> _Source extract_:

Start

One night April finds the courage to hotwire her elderly neighbor's car and attend open mic night at the Blue Moon Cafe. She performs two of her original songs -- one about losing her virginity to her boyfriend, Matty, and another about her father ("Don't forget you made me. Don't forget you made me the way I am"). The audience loves her. She returns to the motorhome, curls up in the driver's seat to sleep . . . and fails her math test the next day. She decides to quit school and is offered a steady Friday night gig at the Blue Moon. But April discovers her father's secrets and they prove how little he cares about her. In a fit of anger, he breaks her guitar. After another argument, April has had enough. She steals her father's car and heads to Matty's house "one last time" with the knowledge that their discussions about marriage were not realistic. Because if she stays, she "will always be a body at rest" rather than the person she is meant to be. So with any possessions she figures will prove useful shoved into a garbage bag and thrown into the car, along with her mother's ring and a hundred and seventy-eight dollars saved from working at the diner, she drives on an interstate highway for the first time . . . with Little River and her little life there in her rearview mirror.

End

> _Data lines_:
Start

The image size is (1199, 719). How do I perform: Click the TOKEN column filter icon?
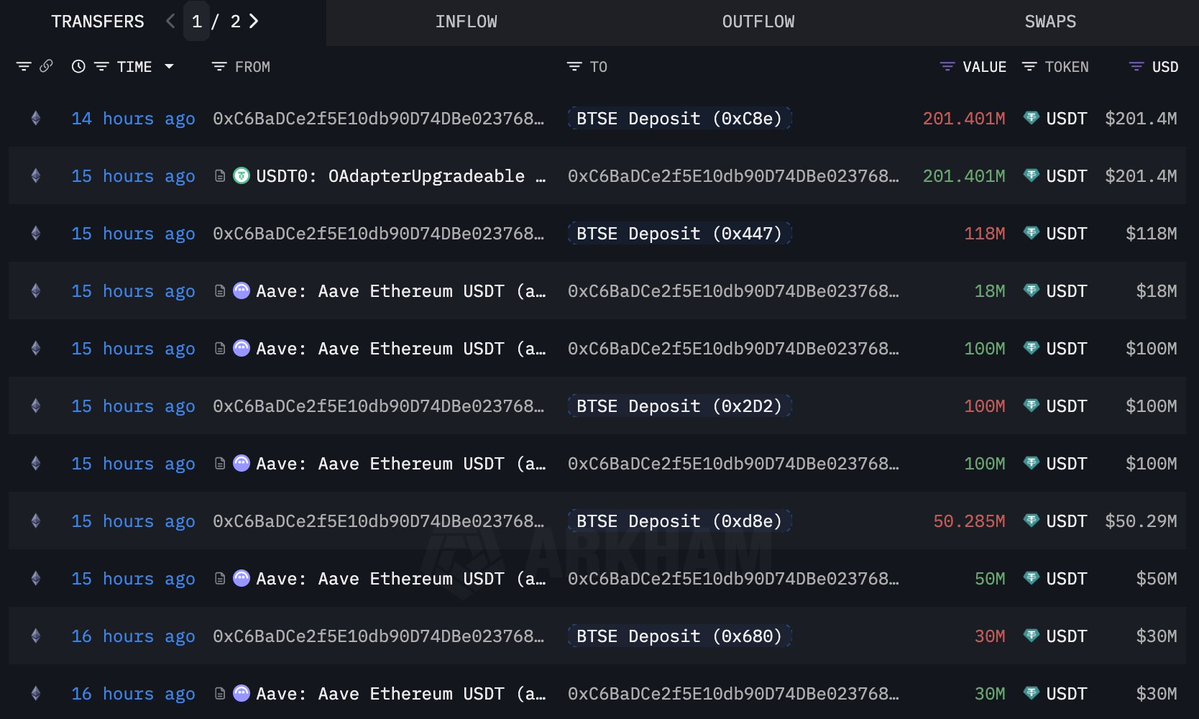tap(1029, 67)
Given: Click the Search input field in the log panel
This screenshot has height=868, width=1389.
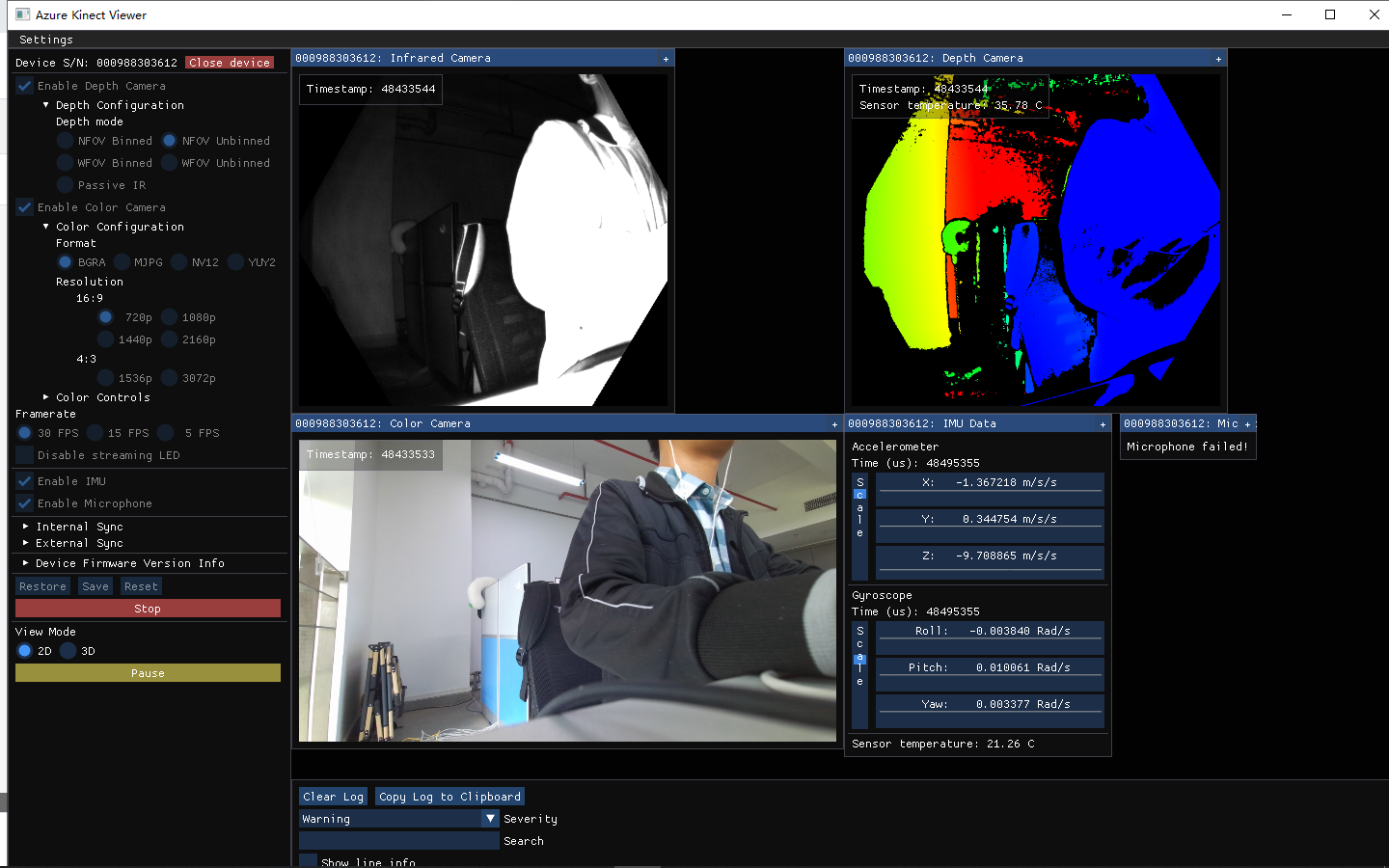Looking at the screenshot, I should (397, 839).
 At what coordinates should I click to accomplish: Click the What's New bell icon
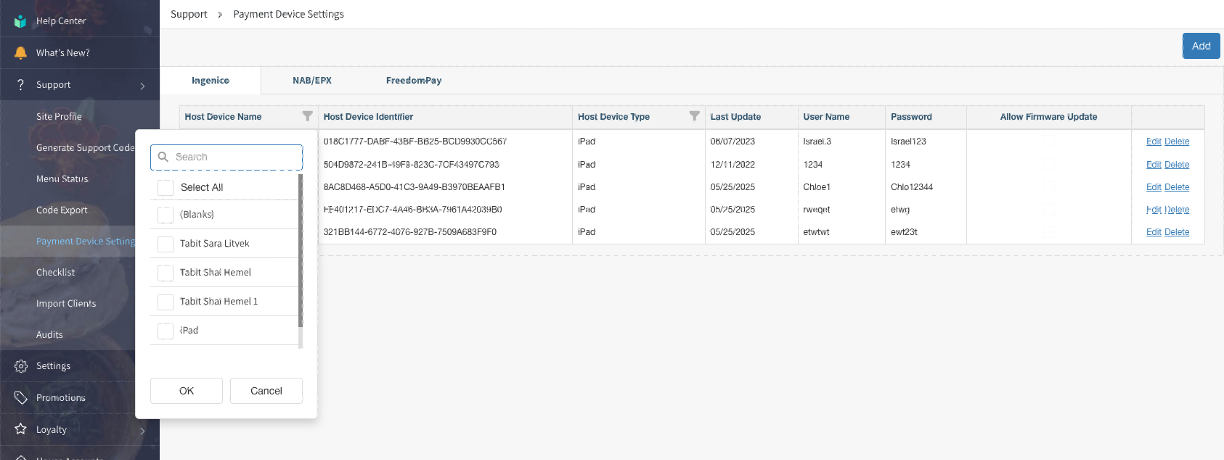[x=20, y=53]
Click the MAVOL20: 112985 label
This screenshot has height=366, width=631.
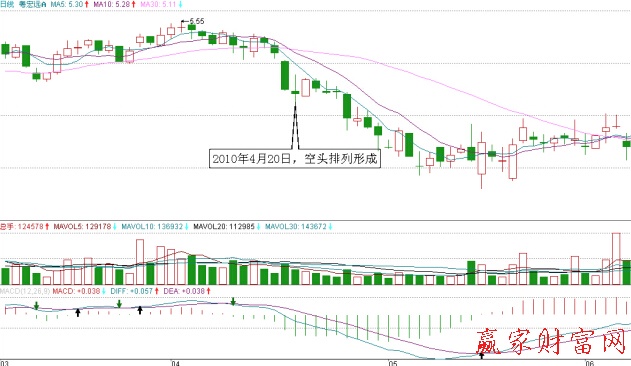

End
Start

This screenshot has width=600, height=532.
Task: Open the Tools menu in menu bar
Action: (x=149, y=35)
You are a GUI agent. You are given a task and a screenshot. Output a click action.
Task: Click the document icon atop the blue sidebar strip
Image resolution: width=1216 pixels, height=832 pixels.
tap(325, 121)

End

Please list every proper name of a person or place that appears in the plot summary above.

> _Result_: April, Matty, the Blue Moon Cafe (also called the Blue Moon), and Little River.